As an interviewer, I don't care that you've written bad code in the past (any developer who says he hasn't is lying). I do care that you have written code up to the standard of the job I'm hiring for (which is going to be quite lenient for a junior position), but I'm mostly going to be looking for cues demonstrating improvement and curiosity. The more technologies, languages, and concepts you touch, the better. To me, your Github profile is a showcase of your interests first and foremost.
I'm much less interested in hiring someone for their hard skills than I am for their potential.

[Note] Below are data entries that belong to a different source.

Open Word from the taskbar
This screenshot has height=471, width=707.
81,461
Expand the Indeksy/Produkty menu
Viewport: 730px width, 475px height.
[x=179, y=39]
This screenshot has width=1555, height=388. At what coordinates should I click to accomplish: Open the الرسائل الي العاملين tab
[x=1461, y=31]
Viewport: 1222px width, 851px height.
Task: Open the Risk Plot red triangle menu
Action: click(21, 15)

I can hire outsource hard skills for pennies on the dollar; what I want are people who can become proactive owners of the projects they're on, not just code monkeys who turn specs into code. For example, one guy I hired saw that we were looking for a dev with front-end chops, so he re-coded his resume with backbone.js just to show off a bit. This caught my attention, not because of his ability to write Javascript, but because his proactive solution to the question of "how do I get this company to hire me?" told me that he was the kind of person I wanted to work with, not just that he had a specific skillset that I could hire.
Also, Rails is so easy that you can slide by being junior.
Interesting nuance here. Maybe there are a lot of hacks out there who can Google their way through a Rails Tutorial, but cause more trouble than help when brought on to a production app?
Well that certainly isn't true.
But you give no indication that you enjoy programming. As someone who has made significant career changes myself, I caution you that choosing a profession solely to follow demand, and not based on your true interests, can turn out badly.
I do enjoy programming! I've been working with HTML/CSS/jQuery for a couple of years and PHP/mySQL for about a year on and off and I absolutely enjoy the feeling of accomplishment when everything clicks and you get that one little line of output in the console that you've been driving at for 3 days.
I enjoy it enough to build things at hackathons just to see if I can. And sometimes I win and get interviewed on TechCrunch. Okay, so maybe that just happened one time.
http://techcrunch.com/2012/11/12/meet-the-vetsintech-hackath...
EDIT: Quora has a lot of data about this. I am told that junior Rails developers in Boston can expect to make between 70-90k salary starting out. SF and NYC is higher.
Our entire pool is filled with software engineers and web developers that look very qualified on paper. However, it's hard to find someone with a good mix of (1) theoretical computer science knowledge, (2) practical programming experience, (3) problem solving skills, and (4) the drive to be truly great.
I have one piece of advice: If you are simply looking to "pivot" into programming for a job and because it's the hot thing to do, then don't! But if anything programming and computers is truly your passion; if it excites you so much that you have trouble sleeping; if you couldn't imagine your life doing anything else, then go for it by all mens. The odds are stacked against you, but you can beat them if you work hard. Good luck!
What are some things that you find disqualify candidates when you interview them?
Or conversely, what makes candidates look especially good when you're narrowing it down?
The kind of person that knows already that she loves programming probably already has a job as a programmer.
* The Good News: I started coding 18 months ago, and now I'm a lead developer at a funded startup and a two-time contributor to Rails (along with other contributions to open source).
* The Bad News: While there is a hiring drought, there is NOT a drought for hiring guys who just learned Rails three-to-six-months ago at a dev bootcamp somewhere. We get literally dozens of cold emails a week from people like this. The amount they can contribute is almost nothing and 95% aren't capable of holding down a FT junior position.
I think my point is don't think that you'll go to some bootcamp at have a job for 90k with benefits in 6 months. You need to work your ass off to be employable in that amount of time, although it's possible.